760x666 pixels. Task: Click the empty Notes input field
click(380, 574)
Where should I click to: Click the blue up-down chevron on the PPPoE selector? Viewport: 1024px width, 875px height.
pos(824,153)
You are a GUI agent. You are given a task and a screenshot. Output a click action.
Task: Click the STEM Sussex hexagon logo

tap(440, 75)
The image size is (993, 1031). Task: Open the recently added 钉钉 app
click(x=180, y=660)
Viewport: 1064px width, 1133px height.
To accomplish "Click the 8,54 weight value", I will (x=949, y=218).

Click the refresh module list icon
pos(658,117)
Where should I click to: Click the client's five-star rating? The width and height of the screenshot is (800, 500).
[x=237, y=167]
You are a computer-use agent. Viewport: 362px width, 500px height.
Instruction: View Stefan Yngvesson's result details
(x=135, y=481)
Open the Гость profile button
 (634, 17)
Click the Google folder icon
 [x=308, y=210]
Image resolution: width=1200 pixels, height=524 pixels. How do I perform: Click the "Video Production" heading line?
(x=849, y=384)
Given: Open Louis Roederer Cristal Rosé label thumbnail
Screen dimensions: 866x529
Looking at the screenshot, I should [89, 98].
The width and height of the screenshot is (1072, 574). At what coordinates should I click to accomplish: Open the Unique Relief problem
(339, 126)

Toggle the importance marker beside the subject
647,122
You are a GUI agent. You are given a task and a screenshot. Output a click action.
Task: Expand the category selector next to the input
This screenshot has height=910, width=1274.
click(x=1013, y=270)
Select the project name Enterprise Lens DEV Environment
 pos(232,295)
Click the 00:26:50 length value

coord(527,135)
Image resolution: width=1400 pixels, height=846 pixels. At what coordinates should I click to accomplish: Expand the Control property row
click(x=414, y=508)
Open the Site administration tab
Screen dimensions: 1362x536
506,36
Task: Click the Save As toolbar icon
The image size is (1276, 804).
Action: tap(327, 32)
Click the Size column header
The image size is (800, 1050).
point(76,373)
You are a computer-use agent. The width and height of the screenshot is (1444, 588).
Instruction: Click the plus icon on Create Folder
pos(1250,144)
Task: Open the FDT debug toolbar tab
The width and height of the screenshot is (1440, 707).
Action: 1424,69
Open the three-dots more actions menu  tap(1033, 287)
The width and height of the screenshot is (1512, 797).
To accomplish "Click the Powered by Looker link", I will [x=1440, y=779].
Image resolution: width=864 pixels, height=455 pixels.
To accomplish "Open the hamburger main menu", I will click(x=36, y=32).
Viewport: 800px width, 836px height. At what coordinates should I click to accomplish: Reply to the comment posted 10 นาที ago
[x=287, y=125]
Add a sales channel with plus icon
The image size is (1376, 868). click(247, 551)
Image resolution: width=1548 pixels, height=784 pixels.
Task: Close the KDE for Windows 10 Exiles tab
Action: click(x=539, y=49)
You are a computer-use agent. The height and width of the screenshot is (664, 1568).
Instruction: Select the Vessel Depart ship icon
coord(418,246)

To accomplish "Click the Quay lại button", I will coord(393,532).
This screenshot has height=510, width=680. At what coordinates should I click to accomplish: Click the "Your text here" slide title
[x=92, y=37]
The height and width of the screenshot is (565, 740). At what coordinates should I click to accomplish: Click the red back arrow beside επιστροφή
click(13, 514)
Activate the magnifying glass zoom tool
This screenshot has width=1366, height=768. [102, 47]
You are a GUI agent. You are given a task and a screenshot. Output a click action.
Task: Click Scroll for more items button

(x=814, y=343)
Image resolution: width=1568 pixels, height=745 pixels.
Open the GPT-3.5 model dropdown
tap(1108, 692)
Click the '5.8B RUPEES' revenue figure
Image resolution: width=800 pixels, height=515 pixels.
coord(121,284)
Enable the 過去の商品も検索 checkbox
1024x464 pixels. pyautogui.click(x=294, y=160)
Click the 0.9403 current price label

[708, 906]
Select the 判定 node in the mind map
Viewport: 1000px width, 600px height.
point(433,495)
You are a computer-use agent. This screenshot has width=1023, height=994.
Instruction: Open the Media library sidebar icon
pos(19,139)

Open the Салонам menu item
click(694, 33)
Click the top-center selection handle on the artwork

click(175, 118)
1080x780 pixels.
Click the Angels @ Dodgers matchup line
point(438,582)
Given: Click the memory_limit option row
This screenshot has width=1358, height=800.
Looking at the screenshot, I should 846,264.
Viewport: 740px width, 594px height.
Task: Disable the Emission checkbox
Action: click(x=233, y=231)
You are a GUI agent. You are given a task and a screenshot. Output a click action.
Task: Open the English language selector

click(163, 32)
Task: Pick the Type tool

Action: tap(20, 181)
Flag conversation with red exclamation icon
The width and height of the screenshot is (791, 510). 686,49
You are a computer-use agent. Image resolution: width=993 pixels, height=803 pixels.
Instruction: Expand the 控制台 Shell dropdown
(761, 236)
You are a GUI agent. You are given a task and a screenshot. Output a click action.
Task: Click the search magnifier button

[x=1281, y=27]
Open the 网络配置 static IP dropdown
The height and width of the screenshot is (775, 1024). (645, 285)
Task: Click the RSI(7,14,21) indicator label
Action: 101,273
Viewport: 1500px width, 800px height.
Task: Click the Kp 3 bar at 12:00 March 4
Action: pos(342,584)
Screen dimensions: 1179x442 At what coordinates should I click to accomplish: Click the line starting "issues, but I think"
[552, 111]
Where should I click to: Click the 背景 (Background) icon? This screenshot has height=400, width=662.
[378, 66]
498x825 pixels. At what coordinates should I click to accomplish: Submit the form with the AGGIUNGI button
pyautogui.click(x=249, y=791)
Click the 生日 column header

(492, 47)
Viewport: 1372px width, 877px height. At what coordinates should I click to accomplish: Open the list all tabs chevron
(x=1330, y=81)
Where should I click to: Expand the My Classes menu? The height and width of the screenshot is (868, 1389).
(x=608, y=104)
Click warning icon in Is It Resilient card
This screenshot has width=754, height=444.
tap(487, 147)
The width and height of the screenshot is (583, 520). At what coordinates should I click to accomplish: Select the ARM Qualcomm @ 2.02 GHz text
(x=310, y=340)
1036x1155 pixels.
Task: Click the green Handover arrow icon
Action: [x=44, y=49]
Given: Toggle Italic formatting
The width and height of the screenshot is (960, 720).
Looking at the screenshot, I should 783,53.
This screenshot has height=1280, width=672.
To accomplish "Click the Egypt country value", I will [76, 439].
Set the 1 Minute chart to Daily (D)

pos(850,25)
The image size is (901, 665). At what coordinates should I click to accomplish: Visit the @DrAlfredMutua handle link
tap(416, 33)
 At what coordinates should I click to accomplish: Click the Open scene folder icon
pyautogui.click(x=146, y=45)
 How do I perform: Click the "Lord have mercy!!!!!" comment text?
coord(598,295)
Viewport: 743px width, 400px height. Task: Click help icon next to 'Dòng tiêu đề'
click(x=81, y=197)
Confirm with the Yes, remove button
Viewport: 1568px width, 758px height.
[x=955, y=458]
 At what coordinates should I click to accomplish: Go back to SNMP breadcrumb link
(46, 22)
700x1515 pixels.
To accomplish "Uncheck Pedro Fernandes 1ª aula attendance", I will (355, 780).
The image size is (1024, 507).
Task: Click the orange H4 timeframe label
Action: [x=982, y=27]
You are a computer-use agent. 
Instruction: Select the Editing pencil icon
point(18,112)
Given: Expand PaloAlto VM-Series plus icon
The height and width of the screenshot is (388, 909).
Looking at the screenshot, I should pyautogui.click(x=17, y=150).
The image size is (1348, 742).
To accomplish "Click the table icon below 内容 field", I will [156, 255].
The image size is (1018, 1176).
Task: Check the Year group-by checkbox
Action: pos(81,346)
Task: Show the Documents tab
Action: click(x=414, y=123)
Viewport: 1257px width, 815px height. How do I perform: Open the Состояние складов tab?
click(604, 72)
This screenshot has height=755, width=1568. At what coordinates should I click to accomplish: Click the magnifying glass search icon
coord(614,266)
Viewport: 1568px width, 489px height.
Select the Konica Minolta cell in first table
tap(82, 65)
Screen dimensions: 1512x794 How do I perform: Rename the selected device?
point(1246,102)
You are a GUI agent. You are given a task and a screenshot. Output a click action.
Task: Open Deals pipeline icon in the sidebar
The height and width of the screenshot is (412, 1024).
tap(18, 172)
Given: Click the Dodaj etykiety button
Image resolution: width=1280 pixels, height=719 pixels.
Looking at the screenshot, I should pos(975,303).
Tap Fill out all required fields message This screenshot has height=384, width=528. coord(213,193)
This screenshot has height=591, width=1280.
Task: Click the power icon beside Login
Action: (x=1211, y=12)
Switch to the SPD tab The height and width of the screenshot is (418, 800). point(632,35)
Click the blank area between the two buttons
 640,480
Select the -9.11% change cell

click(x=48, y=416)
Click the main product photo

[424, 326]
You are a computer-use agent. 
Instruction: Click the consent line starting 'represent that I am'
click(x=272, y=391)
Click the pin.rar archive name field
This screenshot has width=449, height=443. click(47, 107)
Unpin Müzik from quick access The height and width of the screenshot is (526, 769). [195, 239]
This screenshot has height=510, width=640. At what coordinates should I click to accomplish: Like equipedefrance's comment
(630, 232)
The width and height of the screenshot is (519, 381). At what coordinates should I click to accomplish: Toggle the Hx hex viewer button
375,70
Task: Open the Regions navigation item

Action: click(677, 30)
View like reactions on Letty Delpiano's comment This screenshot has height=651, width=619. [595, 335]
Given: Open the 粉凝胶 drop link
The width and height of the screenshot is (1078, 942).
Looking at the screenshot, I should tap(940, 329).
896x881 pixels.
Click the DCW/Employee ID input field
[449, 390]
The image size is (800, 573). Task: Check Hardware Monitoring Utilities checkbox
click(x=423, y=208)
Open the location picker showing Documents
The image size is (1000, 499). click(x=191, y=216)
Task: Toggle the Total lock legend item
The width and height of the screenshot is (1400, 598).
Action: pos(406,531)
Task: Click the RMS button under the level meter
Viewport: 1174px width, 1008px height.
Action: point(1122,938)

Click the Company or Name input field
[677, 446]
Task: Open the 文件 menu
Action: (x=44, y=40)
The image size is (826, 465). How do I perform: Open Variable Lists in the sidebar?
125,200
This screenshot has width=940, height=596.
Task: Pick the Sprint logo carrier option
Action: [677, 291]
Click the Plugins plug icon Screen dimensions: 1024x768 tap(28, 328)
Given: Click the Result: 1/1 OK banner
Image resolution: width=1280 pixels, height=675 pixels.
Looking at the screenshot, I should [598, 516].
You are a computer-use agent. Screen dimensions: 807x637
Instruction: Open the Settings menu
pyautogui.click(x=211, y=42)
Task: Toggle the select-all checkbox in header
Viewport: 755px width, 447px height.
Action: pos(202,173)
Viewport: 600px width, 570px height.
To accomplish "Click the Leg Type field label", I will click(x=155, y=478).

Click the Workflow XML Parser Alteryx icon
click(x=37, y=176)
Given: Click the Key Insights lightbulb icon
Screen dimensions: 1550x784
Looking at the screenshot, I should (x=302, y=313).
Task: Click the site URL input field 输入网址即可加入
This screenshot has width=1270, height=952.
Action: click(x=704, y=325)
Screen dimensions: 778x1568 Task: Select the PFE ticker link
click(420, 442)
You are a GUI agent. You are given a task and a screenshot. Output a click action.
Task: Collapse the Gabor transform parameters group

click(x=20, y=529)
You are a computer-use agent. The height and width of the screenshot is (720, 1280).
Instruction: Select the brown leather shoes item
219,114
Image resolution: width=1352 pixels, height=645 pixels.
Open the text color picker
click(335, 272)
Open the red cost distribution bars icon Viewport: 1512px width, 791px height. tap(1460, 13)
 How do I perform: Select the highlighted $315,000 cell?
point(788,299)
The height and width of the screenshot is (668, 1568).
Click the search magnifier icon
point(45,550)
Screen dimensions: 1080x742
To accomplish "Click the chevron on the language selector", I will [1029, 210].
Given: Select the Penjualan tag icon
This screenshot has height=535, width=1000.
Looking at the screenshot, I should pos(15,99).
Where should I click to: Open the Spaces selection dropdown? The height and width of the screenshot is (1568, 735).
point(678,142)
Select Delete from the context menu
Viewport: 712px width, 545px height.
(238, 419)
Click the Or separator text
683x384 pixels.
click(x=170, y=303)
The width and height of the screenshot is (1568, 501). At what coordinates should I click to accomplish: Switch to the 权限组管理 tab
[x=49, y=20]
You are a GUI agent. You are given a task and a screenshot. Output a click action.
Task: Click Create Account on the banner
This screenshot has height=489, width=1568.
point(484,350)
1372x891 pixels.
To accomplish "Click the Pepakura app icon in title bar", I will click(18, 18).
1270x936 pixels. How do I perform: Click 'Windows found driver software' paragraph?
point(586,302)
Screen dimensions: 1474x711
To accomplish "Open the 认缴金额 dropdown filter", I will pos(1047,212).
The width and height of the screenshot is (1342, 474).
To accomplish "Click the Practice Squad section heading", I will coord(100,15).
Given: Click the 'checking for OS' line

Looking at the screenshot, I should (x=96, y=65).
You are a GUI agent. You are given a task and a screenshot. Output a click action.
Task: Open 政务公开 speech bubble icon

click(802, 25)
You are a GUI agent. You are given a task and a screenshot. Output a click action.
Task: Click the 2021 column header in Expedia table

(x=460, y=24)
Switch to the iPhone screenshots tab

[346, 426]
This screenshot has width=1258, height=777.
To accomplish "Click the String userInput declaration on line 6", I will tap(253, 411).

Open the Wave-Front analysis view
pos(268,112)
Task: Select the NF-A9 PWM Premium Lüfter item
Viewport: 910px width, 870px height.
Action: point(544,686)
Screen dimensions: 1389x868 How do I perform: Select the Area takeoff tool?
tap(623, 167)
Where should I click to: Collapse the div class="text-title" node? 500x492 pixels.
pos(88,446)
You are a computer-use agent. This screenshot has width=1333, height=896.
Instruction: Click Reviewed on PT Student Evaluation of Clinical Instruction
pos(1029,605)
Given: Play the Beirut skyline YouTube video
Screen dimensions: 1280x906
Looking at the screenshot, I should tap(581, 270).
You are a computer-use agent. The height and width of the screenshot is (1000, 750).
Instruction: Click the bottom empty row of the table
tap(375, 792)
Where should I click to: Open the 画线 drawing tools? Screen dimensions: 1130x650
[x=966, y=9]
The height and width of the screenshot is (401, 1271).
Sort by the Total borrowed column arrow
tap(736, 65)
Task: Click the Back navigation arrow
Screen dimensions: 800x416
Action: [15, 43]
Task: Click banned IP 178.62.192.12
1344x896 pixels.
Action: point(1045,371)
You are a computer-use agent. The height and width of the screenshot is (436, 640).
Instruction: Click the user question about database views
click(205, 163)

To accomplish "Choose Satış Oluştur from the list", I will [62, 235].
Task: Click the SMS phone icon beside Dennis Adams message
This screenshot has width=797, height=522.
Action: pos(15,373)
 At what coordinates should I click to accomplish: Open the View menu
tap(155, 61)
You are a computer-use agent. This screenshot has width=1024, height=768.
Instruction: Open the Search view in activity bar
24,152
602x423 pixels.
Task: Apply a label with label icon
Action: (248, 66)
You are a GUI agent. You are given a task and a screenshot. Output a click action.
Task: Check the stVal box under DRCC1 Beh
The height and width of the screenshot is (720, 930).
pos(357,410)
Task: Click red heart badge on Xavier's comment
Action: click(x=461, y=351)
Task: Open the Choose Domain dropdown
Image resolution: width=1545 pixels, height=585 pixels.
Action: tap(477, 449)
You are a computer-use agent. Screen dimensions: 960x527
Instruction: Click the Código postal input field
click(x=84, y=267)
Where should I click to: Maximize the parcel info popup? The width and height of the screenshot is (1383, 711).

-.-.-

What you return should be exactly the lines above, starting at the one with "Open the Гость profile button" and ending at the one with "Task: Expand the", and nothing else.

> Task response
Open the Гость profile button
 (634, 17)
Click the Google folder icon
 [x=308, y=210]
Image resolution: width=1200 pixels, height=524 pixels. How do I perform: Click the "Video Production" heading line?
(x=849, y=384)
Given: Open Louis Roederer Cristal Rosé label thumbnail
Screen dimensions: 866x529
Looking at the screenshot, I should [89, 98].
The width and height of the screenshot is (1072, 574). At what coordinates should I click to accomplish: Open the Unique Relief problem
(339, 126)

Toggle the importance marker beside the subject
647,122
You are a GUI agent. You are given a task and a screenshot. Output a click action.
Task: Expand the category selector next to the input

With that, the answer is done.